Task item:
Please reproduce the entries that follow without a single difference.

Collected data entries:
________________________________________
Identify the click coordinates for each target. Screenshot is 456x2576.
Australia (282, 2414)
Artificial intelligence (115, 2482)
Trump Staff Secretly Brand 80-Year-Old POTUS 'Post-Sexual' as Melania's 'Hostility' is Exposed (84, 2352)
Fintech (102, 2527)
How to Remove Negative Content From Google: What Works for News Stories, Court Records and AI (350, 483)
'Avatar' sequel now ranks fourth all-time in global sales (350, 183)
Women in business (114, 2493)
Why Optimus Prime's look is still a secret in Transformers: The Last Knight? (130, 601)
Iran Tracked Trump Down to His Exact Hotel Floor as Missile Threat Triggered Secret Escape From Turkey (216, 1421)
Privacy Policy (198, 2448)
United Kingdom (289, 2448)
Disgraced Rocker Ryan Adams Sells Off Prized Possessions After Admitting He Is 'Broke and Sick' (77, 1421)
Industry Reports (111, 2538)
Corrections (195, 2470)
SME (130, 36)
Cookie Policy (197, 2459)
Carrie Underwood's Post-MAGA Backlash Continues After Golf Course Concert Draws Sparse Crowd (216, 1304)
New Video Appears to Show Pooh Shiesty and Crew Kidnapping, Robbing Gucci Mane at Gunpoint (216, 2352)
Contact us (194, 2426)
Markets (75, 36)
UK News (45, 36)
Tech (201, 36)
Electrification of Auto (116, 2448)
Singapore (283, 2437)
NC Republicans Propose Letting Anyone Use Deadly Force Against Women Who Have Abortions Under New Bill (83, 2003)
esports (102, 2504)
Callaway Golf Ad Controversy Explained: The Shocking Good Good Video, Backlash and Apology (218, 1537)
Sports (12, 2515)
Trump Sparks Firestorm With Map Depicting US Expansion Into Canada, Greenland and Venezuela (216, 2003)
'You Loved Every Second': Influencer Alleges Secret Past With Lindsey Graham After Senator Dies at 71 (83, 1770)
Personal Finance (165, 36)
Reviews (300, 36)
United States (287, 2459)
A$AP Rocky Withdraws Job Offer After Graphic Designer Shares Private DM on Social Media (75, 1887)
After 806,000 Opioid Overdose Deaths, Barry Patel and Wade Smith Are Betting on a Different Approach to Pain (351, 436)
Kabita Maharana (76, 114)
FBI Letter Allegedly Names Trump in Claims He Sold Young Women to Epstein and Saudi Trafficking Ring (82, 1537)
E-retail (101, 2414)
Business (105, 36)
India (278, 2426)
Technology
________________________________________
Problem solution:
Identify the click coordinates for each target. Screenshot is 456x2576.
Australia (282, 2414)
Artificial intelligence (115, 2482)
Trump Staff Secretly Brand 80-Year-Old POTUS 'Post-Sexual' as Melania's 'Hostility' is Exposed (84, 2352)
Fintech (102, 2527)
How to Remove Negative Content From Google: What Works for News Stories, Court Records and AI (350, 483)
'Avatar' sequel now ranks fourth all-time in global sales (350, 183)
Women in business (114, 2493)
Why Optimus Prime's look is still a secret in Transformers: The Last Knight? (130, 601)
Iran Tracked Trump Down to His Exact Hotel Floor as Missile Threat Triggered Secret Escape From Turkey (216, 1421)
Privacy Policy (198, 2448)
United Kingdom (289, 2448)
Disgraced Rocker Ryan Adams Sells Off Prized Possessions After Admitting He Is 'Broke and Sick' (77, 1421)
Industry Reports (111, 2538)
Corrections (195, 2470)
SME (130, 36)
Cookie Policy (197, 2459)
Carrie Underwood's Post-MAGA Backlash Continues After Golf Course Concert Draws Sparse Crowd (216, 1304)
New Video Appears to Show Pooh Shiesty and Crew Kidnapping, Robbing Gucci Mane at Gunpoint (216, 2352)
Contact us (194, 2426)
Markets (75, 36)
UK News (45, 36)
Tech (201, 36)
Electrification of Auto (116, 2448)
Singapore (283, 2437)
NC Republicans Propose Letting Anyone Use Deadly Force Against Women Who Have Abortions Under New Bill (83, 2003)
esports (102, 2504)
Callaway Golf Ad Controversy Explained: The Shocking Good Good Video, Backlash and Apology (218, 1537)
Sports (12, 2515)
Trump Sparks Firestorm With Map Depicting US Expansion Into Canada, Greenland and Venezuela (216, 2003)
'You Loved Every Second': Influencer Alleges Secret Past With Lindsey Graham After Senator Dies at 71 (83, 1770)
Personal Finance (165, 36)
Reviews (300, 36)
United States (287, 2459)
A$AP Rocky Withdraws Job Offer After Graphic Designer Shares Private DM on Social Media (75, 1887)
After 806,000 Opioid Overdose Deaths, Barry Patel and Wade Smith Are Betting on a Different Approach to Pain (351, 436)
Kabita Maharana (76, 114)
FBI Letter Allegedly Names Trump in Claims He Sold Young Women to Epstein and Saudi Trafficking Ring (82, 1537)
E-retail (101, 2414)
Business (105, 36)
India (278, 2426)
Technology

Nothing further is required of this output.